Es importante que su hijo aprenda a velar por su propia salud. Se trata de una habilidad que necesitará a la hora de gestionar su atención médica tras el tratamiento, incluso en la edad adulta. Si tiene la edad suficiente para ello, ayúdele a elaborar y mantener un plan de atención para la recuperación. Este plan le servirá de guía fundamental para llevar una vida saludable.
Estos planes pueden incluir:
- Datos sobre el cáncer, como la ubicación, el estadio y el tipo.
- Fechas y duraciones de todos los tratamientos.
- Detalles del tratamiento, como el tipo de tratamiento, los medicamentos utilizados y los efectos secundarios.
- Información de contacto de los centros de tratamiento a los que haya acudido su hijo.
- Los principales profesionales médicos de su hijo, incluidos nutricionistas, fisioterapeutas y psicólogos.

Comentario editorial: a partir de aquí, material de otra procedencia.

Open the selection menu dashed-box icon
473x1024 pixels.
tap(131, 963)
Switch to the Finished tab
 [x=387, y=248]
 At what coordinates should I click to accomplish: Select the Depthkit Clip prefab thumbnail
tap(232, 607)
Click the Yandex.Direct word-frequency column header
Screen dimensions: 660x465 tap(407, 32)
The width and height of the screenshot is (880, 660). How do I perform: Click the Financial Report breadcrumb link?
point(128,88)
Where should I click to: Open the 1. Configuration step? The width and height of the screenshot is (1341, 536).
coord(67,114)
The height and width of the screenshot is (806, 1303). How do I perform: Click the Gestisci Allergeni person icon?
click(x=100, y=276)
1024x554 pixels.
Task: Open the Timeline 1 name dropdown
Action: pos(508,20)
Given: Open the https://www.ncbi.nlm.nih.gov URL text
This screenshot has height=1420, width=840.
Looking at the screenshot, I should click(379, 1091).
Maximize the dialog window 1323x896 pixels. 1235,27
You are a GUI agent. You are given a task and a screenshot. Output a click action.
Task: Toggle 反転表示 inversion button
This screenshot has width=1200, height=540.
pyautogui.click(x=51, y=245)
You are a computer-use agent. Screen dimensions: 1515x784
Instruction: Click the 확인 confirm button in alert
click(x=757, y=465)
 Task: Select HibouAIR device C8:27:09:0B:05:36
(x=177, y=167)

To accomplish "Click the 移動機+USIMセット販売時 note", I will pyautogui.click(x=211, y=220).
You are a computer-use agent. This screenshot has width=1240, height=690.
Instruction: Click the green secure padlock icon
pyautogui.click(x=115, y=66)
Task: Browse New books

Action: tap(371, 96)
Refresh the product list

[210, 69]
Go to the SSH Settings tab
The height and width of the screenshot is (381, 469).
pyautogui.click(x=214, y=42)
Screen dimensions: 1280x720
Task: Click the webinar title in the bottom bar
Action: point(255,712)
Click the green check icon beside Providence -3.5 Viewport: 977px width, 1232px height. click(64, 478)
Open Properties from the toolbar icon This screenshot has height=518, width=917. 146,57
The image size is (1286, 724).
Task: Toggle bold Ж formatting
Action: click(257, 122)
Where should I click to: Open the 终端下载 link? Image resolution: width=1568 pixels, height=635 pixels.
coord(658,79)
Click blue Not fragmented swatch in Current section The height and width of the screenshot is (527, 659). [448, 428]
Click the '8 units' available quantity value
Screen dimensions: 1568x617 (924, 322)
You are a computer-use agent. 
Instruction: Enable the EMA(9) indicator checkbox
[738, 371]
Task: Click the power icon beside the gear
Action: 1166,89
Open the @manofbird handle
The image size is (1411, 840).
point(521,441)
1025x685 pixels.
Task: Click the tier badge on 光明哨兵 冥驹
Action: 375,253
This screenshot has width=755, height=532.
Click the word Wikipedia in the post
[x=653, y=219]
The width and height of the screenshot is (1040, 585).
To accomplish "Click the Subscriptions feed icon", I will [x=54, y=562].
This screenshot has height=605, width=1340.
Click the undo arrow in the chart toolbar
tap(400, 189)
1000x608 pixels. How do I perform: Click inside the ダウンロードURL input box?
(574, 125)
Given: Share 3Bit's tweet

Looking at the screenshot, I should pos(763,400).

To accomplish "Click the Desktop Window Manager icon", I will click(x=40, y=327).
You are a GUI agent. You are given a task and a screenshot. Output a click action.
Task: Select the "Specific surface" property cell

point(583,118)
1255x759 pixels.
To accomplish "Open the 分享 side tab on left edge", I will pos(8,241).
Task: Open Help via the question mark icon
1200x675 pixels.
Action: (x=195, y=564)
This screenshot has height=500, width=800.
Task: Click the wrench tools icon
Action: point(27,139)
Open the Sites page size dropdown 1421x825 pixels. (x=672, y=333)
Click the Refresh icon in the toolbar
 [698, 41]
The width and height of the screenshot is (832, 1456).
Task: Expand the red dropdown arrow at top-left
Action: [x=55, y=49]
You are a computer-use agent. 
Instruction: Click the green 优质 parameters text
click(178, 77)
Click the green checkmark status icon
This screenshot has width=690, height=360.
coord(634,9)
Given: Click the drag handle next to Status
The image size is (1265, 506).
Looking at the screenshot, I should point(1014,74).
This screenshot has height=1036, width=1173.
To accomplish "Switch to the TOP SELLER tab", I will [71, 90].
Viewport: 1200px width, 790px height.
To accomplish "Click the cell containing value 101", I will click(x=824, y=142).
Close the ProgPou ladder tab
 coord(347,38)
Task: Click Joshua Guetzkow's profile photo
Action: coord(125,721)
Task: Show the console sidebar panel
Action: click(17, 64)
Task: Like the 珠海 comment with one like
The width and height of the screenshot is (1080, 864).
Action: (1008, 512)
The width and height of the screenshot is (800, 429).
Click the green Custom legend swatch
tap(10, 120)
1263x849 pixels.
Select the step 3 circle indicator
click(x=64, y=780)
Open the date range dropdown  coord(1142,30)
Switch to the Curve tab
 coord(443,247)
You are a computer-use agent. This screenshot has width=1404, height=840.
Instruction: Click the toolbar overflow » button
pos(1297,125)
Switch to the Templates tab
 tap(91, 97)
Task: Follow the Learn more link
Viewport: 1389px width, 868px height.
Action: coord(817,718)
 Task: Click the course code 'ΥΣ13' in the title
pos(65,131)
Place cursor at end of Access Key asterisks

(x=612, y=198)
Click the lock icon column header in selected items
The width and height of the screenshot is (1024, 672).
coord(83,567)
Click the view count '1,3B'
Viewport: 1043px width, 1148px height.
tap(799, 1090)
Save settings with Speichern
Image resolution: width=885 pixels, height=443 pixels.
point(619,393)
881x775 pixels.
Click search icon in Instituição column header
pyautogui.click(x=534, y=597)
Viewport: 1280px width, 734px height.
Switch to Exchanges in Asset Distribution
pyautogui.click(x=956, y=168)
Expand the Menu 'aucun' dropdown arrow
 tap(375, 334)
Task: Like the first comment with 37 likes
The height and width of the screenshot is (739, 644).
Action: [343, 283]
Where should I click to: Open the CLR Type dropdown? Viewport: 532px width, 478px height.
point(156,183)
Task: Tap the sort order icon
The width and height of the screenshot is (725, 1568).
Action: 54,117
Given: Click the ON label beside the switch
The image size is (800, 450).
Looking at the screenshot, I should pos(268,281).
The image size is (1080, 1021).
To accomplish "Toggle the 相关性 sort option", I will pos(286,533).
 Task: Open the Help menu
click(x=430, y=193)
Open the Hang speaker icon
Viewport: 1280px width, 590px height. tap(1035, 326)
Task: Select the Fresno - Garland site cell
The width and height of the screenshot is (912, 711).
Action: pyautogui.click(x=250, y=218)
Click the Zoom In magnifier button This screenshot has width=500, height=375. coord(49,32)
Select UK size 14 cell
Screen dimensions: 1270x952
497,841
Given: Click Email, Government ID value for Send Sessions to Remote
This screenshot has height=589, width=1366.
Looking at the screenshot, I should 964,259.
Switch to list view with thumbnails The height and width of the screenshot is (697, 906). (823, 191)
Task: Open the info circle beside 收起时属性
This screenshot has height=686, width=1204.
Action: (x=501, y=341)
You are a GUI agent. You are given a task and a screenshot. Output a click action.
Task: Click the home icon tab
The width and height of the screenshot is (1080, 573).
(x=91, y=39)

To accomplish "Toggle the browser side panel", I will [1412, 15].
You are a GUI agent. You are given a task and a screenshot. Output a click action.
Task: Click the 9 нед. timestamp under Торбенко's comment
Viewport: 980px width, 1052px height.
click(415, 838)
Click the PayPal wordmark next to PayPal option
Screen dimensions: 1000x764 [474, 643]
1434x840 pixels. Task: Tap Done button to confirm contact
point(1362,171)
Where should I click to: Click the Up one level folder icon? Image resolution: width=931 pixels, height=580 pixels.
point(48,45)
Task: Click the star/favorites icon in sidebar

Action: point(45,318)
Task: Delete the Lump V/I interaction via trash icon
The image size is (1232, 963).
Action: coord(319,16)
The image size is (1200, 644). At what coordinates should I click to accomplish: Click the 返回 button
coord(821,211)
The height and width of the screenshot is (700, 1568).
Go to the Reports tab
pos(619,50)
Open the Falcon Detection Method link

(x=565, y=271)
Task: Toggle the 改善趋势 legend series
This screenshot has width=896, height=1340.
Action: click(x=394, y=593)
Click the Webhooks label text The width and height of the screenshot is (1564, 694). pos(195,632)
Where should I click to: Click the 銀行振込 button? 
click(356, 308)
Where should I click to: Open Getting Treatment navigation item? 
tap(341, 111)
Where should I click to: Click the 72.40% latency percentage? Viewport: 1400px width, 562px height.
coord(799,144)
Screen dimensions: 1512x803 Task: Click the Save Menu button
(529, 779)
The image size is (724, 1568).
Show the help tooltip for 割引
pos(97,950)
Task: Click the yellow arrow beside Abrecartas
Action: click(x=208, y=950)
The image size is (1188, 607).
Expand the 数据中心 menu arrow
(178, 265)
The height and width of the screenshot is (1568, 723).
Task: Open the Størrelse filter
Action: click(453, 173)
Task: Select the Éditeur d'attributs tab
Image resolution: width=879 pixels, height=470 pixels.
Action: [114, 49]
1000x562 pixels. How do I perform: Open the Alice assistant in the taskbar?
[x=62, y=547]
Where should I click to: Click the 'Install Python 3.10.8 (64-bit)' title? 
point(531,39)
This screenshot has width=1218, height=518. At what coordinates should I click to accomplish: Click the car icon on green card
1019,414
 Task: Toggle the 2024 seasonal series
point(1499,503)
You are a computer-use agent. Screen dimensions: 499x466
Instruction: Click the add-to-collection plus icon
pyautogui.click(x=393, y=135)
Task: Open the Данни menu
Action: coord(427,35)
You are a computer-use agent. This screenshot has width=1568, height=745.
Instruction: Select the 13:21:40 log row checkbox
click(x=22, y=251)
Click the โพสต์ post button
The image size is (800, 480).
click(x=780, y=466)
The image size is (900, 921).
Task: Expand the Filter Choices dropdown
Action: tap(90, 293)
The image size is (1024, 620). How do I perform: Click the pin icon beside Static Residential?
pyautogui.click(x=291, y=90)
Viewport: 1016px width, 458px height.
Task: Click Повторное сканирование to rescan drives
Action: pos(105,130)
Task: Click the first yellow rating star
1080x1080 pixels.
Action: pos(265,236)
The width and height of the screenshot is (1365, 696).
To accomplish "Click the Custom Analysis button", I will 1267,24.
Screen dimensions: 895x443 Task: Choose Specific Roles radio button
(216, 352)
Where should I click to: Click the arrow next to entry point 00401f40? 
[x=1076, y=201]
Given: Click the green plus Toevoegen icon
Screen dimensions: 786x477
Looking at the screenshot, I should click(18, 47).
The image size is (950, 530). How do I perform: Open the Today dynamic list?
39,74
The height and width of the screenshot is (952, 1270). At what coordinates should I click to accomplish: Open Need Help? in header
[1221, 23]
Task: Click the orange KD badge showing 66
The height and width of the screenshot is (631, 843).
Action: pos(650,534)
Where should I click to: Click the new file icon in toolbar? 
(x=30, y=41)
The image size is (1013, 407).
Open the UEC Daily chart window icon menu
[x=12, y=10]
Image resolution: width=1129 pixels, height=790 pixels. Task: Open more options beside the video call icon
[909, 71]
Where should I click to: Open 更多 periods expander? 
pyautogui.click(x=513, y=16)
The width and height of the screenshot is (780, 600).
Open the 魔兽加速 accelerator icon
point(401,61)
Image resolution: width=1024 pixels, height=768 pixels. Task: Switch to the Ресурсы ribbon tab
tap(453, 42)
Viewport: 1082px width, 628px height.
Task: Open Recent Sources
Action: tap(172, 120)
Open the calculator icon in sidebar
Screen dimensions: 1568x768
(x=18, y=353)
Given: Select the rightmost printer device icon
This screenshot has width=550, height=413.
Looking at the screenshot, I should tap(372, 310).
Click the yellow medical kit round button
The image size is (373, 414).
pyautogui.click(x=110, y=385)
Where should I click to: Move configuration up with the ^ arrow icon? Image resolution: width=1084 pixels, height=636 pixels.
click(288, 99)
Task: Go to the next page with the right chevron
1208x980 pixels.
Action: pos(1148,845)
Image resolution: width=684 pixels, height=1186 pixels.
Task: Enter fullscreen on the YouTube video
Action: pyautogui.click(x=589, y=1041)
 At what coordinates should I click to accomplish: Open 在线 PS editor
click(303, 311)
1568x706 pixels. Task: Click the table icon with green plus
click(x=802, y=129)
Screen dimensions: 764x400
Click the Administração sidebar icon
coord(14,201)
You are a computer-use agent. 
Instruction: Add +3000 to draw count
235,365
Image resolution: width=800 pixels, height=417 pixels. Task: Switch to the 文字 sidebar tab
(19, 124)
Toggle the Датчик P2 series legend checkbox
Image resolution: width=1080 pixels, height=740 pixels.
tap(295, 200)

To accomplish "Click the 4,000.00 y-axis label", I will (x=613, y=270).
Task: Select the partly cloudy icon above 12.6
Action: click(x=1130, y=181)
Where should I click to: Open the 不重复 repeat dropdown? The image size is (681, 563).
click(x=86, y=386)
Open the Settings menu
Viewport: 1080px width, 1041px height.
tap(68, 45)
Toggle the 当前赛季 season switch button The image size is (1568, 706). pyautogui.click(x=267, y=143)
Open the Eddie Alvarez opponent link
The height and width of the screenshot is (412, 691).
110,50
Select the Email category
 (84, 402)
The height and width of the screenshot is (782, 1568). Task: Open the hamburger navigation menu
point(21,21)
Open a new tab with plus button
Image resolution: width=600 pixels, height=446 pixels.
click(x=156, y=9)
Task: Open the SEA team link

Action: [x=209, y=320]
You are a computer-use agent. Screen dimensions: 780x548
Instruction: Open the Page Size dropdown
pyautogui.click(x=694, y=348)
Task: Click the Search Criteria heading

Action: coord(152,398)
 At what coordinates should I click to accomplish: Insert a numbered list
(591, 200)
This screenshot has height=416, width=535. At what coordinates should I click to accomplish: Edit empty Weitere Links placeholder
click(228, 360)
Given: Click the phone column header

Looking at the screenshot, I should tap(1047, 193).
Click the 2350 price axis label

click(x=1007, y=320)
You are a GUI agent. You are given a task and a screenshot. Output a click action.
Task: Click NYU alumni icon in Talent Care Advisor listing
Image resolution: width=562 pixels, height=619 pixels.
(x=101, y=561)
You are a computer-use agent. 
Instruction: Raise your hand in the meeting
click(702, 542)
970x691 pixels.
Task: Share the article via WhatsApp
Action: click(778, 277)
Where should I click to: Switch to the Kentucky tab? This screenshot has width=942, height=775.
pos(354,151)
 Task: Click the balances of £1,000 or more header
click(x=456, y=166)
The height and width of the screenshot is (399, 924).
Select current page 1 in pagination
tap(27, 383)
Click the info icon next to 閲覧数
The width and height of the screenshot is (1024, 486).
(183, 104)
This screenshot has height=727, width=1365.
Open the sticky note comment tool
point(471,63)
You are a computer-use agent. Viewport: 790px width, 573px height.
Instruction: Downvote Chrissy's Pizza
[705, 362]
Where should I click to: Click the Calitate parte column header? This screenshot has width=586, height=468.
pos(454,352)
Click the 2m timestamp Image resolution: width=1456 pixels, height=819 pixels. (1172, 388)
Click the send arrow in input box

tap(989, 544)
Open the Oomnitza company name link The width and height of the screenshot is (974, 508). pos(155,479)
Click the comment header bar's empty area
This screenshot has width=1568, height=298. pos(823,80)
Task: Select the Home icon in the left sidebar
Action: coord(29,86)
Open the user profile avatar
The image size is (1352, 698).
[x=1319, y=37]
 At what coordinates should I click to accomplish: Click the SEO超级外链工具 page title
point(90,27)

Un plan de seguimiento también debe incluir medidas proactivas. Entre ellas podrían figurar:
- Formas de controlar los efectos secundarios del tratamiento.
- Calendarios de las revisiones y pruebas de seguimiento que su hijo pueda necesitar.
- Cualquier efecto secundario tardío que su hijo pueda sufrir como consecuencia del tratamiento y formas de controlarlo.
- Derivaciones a especialistas en los que pueda confiar.
Anime a su hijo a desempeñar un papel activo en el mantenimiento de su plan de atención médica tras la enfermedad. Para ello, puede dejar que sea su hijo quien dirija las conversaciones con los equipos médicos. Enséñele a anotar en su plan cualquier efecto secundario que pueda sufrir, para que pueda consultarlo en el futuro. También puede plantearse dejar que sea su hijo quien se encargue de concertar las futuras revisiones médicas, si se siente preparado para ello.
Para obtener más información sobre los planes de atención médica para personas que han superado un cáncer, puede usar herramientas en línea como las que ofrece la Sociedad Americana de Oncología Clínica (American Society of Clinical Oncology).